:: What the task asks ::
Pick each line that has "Your" out of the records.

-- The data follows --

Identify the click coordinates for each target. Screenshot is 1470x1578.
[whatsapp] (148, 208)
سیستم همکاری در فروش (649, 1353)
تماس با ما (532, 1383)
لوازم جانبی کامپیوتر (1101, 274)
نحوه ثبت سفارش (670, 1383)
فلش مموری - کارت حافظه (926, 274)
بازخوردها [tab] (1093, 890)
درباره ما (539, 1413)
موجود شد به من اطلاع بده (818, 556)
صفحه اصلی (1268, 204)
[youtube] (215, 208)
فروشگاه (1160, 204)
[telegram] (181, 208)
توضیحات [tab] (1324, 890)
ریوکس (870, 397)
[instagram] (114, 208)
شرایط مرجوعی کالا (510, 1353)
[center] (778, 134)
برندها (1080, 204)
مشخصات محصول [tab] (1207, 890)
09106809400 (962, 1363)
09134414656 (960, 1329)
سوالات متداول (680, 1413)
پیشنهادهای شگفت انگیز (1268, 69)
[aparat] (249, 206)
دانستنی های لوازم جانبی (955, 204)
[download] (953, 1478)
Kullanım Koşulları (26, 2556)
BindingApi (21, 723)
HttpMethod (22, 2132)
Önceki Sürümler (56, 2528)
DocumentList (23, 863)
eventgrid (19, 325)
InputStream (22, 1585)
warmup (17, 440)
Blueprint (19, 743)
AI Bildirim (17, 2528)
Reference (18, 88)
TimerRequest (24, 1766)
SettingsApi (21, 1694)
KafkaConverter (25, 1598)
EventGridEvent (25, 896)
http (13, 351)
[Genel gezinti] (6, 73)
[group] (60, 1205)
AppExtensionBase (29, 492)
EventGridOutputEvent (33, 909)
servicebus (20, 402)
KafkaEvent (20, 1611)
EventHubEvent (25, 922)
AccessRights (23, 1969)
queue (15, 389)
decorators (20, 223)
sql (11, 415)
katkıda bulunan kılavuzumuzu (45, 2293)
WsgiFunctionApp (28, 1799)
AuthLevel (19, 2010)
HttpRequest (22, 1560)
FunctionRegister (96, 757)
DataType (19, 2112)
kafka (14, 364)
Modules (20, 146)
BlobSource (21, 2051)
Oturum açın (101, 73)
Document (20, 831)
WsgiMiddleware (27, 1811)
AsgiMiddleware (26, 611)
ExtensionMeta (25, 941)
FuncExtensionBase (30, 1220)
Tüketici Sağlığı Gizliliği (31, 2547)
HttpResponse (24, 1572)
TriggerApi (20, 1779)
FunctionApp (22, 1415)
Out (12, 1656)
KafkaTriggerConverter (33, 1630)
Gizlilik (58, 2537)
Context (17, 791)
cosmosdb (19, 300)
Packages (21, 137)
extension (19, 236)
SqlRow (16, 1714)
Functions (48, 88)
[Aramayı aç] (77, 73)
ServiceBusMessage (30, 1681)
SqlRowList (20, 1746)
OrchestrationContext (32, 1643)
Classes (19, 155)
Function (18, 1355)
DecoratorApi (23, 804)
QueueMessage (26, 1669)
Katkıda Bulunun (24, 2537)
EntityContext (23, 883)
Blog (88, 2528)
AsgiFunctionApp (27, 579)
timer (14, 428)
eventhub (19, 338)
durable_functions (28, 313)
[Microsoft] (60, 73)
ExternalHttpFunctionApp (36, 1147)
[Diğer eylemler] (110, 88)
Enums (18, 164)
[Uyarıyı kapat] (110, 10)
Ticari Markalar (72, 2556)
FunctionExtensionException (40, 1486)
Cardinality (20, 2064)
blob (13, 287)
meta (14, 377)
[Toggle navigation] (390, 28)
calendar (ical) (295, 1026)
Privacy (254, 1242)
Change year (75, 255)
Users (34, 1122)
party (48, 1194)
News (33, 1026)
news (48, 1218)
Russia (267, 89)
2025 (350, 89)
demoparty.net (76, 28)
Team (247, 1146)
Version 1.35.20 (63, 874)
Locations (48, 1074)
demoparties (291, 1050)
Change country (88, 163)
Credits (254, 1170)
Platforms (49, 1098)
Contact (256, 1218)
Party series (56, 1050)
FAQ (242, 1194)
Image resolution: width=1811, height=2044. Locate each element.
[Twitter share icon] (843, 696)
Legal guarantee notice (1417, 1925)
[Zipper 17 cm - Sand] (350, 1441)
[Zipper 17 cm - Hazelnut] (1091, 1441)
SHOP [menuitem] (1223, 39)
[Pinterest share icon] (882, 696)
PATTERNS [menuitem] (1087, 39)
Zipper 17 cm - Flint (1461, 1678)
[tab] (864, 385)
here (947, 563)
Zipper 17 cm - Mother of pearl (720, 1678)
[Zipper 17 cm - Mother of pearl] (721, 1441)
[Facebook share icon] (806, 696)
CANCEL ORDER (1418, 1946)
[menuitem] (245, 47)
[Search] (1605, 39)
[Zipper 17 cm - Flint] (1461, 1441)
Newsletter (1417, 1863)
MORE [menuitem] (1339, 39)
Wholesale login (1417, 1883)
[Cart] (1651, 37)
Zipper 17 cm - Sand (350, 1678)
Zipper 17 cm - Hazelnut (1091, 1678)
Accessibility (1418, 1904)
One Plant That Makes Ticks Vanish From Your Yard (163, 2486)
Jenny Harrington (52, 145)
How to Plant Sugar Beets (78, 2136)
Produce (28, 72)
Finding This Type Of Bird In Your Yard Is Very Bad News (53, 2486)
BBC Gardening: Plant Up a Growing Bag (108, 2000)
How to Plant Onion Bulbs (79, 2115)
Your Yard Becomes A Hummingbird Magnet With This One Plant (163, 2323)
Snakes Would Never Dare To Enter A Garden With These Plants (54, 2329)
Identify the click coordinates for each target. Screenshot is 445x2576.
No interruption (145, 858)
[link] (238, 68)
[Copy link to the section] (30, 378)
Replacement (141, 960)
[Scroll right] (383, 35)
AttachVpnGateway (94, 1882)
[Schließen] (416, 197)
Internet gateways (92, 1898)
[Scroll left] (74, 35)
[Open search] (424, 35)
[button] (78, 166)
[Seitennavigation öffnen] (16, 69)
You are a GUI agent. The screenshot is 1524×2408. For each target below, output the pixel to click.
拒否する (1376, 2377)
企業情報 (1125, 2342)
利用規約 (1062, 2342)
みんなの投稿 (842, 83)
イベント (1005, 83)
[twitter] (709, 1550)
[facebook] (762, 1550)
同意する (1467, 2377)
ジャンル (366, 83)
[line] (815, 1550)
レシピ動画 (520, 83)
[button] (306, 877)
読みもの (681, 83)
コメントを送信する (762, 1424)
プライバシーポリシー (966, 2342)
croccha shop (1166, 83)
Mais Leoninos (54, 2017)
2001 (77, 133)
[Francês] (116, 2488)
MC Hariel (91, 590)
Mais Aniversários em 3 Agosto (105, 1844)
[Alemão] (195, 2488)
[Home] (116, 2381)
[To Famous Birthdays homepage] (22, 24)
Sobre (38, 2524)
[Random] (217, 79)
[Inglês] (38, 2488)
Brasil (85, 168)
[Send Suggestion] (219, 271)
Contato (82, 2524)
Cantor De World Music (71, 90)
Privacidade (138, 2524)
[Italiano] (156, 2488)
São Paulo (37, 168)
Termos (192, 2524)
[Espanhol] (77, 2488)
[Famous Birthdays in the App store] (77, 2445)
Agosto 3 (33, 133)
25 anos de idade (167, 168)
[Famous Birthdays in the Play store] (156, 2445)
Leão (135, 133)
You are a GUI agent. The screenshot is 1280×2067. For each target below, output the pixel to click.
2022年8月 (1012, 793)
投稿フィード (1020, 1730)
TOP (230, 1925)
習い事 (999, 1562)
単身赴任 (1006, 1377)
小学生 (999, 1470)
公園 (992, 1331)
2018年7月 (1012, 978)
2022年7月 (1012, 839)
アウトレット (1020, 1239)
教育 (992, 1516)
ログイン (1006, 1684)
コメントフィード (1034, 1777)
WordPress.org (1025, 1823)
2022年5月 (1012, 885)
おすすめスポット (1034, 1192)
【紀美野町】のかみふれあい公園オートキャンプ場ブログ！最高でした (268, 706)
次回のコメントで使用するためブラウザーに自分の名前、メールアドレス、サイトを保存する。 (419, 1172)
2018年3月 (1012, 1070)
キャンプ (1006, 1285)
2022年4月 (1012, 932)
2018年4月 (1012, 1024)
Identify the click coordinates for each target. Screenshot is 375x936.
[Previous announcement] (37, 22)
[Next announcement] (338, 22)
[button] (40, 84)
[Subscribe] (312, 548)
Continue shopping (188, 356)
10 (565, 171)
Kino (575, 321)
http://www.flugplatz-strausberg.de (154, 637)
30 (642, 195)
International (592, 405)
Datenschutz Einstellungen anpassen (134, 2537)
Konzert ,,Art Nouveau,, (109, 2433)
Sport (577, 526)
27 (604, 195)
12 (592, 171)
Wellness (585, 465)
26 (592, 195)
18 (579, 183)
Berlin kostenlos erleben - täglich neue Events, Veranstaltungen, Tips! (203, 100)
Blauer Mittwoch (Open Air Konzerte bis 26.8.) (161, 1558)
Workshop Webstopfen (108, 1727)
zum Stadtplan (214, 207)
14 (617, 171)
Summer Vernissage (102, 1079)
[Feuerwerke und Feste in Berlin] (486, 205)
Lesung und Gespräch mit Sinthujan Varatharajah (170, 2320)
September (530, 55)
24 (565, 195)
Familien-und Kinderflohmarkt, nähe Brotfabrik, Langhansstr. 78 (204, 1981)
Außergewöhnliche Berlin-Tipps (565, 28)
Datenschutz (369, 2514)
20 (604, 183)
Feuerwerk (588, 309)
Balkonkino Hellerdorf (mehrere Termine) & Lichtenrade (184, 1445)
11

-- The data concluded --

:: Answer to this exercise ::
One Plant That Makes Ticks Vanish From Your Yard (163, 2486)
Finding This Type Of Bird In Your Yard Is Very Bad News (53, 2486)
Your Yard Becomes A Hummingbird Magnet With This One Plant (163, 2323)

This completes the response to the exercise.